The GhK also hopes for a stronger connection to the literary scene with the changed selection procedure for the awarding of the Grimm Poetics Professorship. For the first time, the Department of German Studies entrusted the nomination to a renowned critic and connoisseur of contemporary literary life, who will also be responsible for presenting the new Grimm Poetics Professor: Heinz Ludwig Arnold (University of Göttingen), a renowned expert on contemporary German literature, was recruited for the task.

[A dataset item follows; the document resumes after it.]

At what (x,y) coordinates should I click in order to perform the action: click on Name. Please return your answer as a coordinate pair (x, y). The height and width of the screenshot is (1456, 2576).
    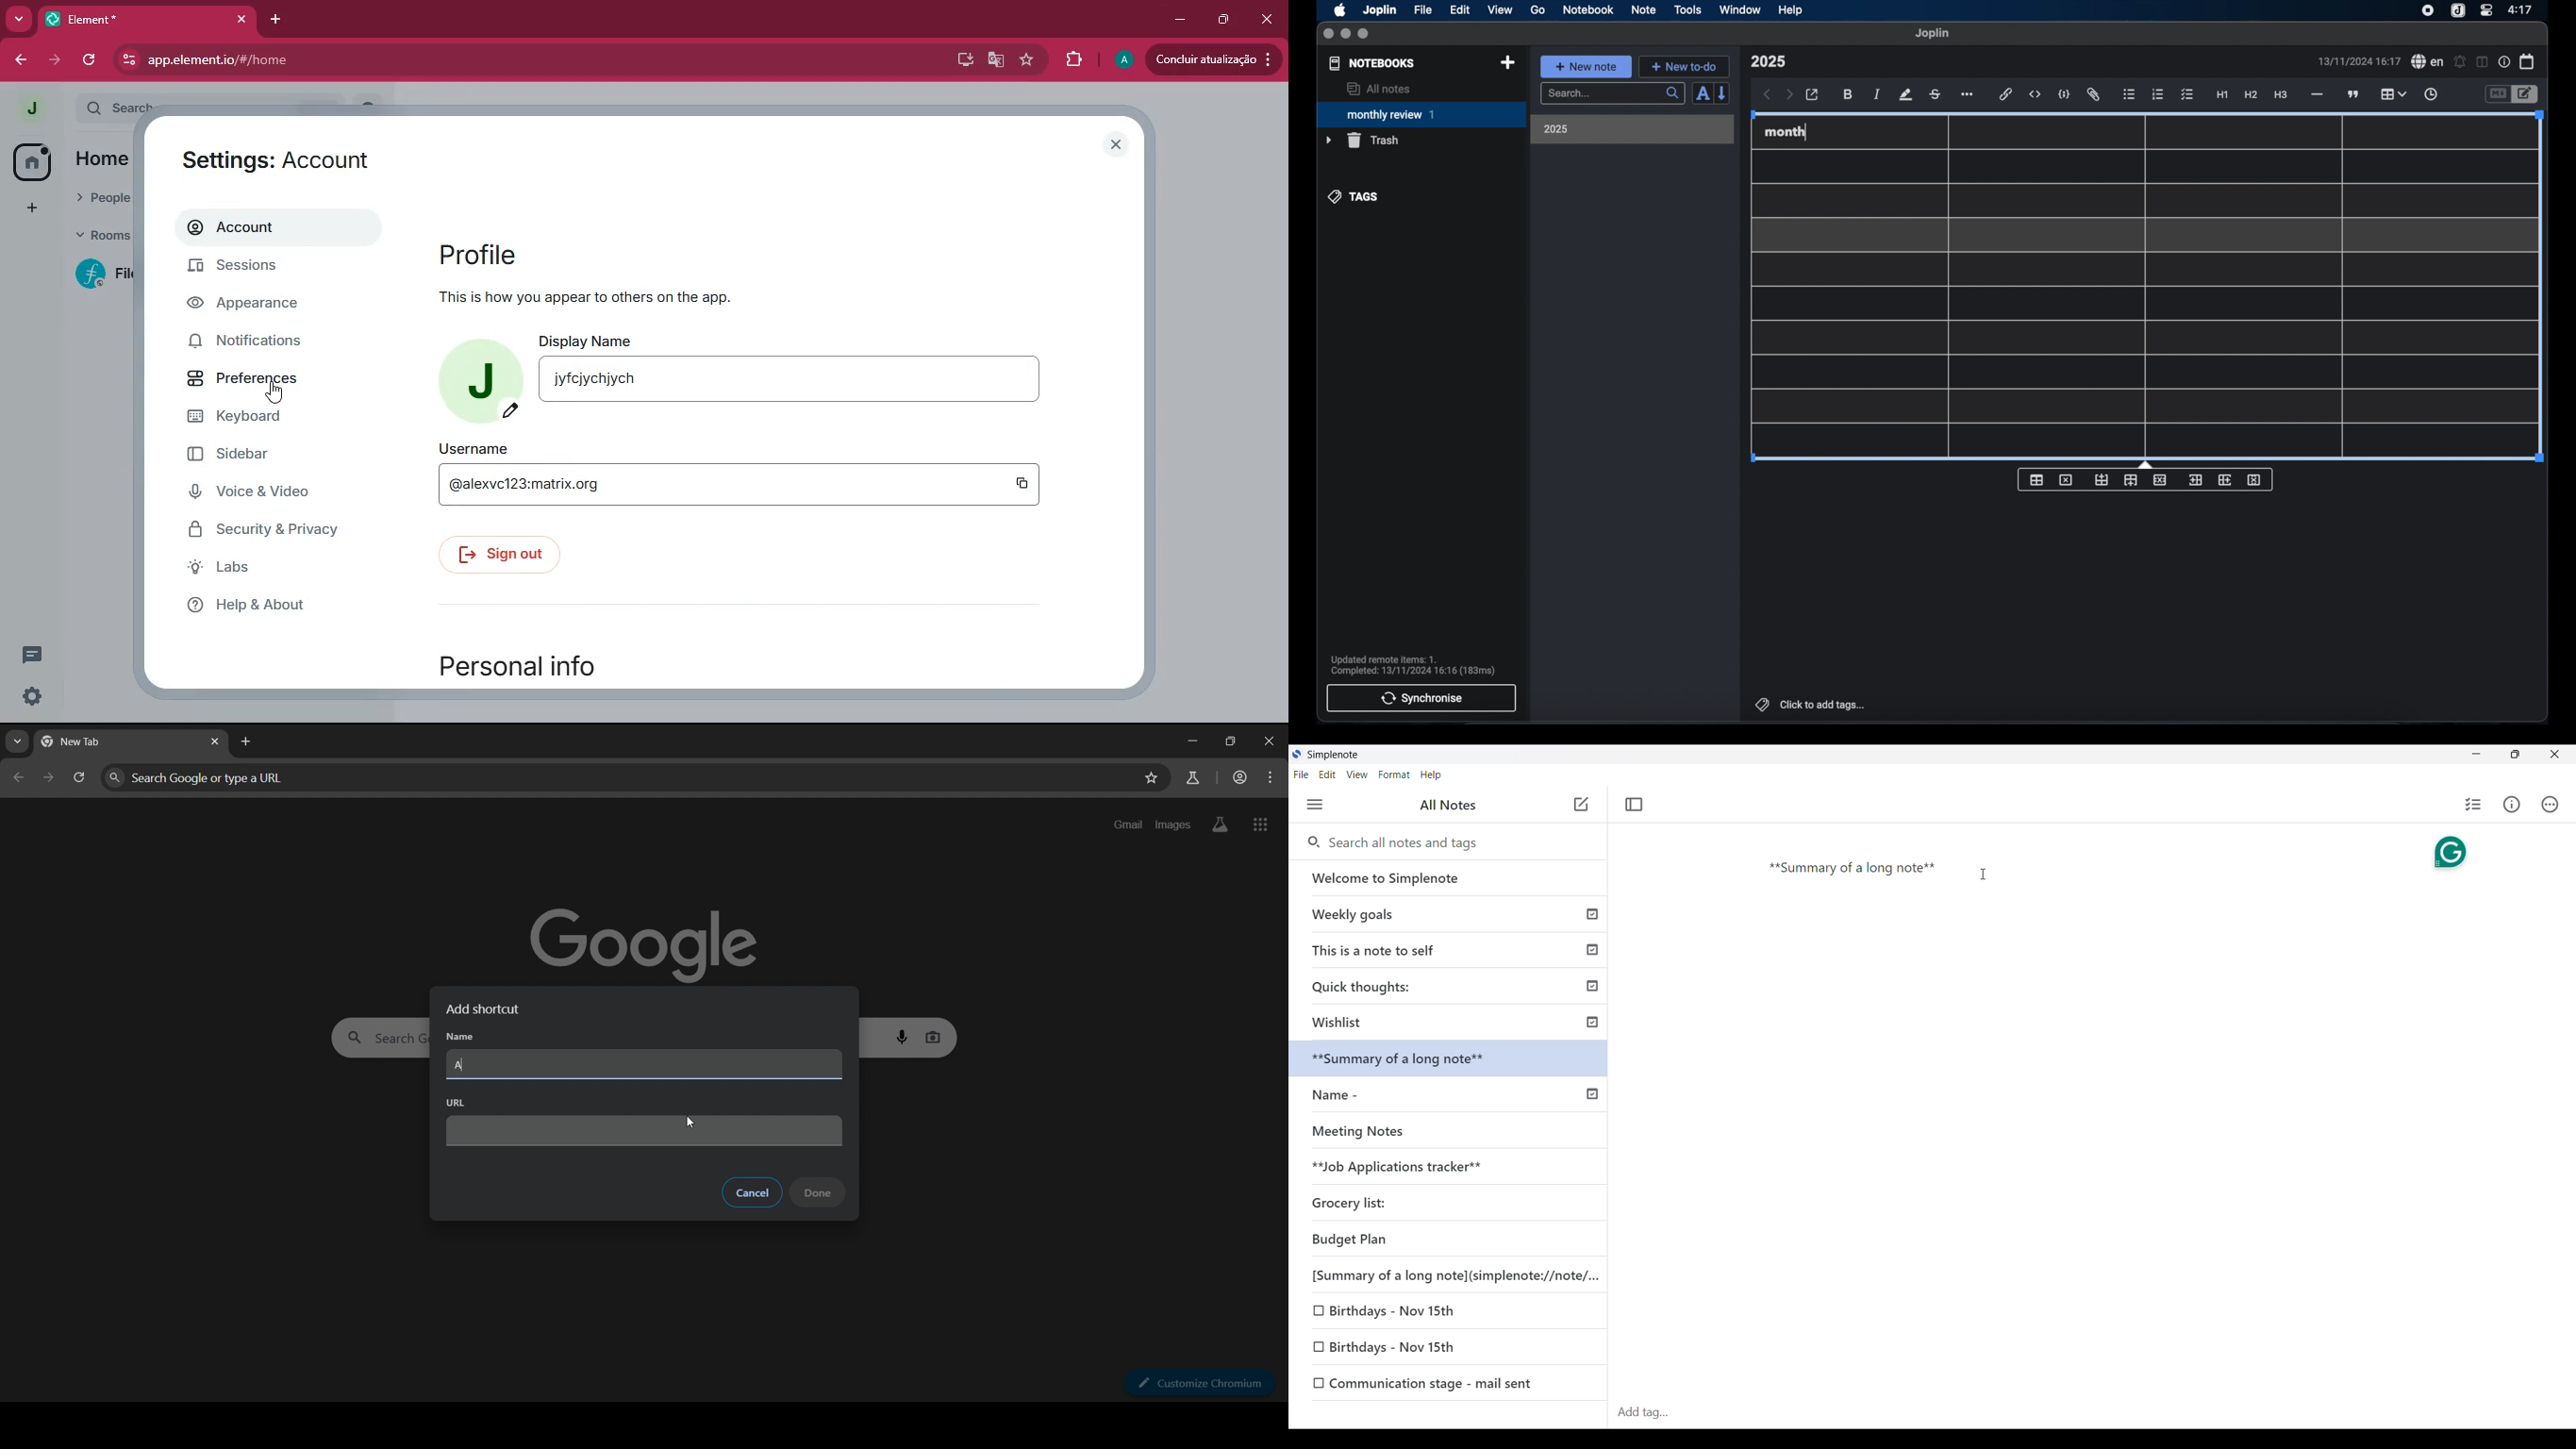
    Looking at the image, I should click on (1450, 1093).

GPP event series with Sarah Kirsch
Sarah Kirsch read at the GhK's Gießhaus on January 16, 17 and 18. Heinz Ludwig Arnold, publisher and founder of the literary magazine Text und Kritik, did the introduction on January 16. The theme of the first evening in the crowded Gießhaus was "Von Haupt- und Nebendrachen." In a captivating, idiosyncratic lecture, in which she formulated her contradictory feelings with the literary audience, addressed her desire to write on "fine Tuscan paper," let the autobiographical cautiously merge into the alienating, and - so not at all ready to be celebrated - hardly noticed the enthusiastic applause at the end, presented herself as a poet of high charisma and persuasive power. On January 17 [...] Sarah Kirsch spoke "Of poets and prose poets". On January 18, the evening event was preceded by a seminar with Sarah Kirsch before she read from her work.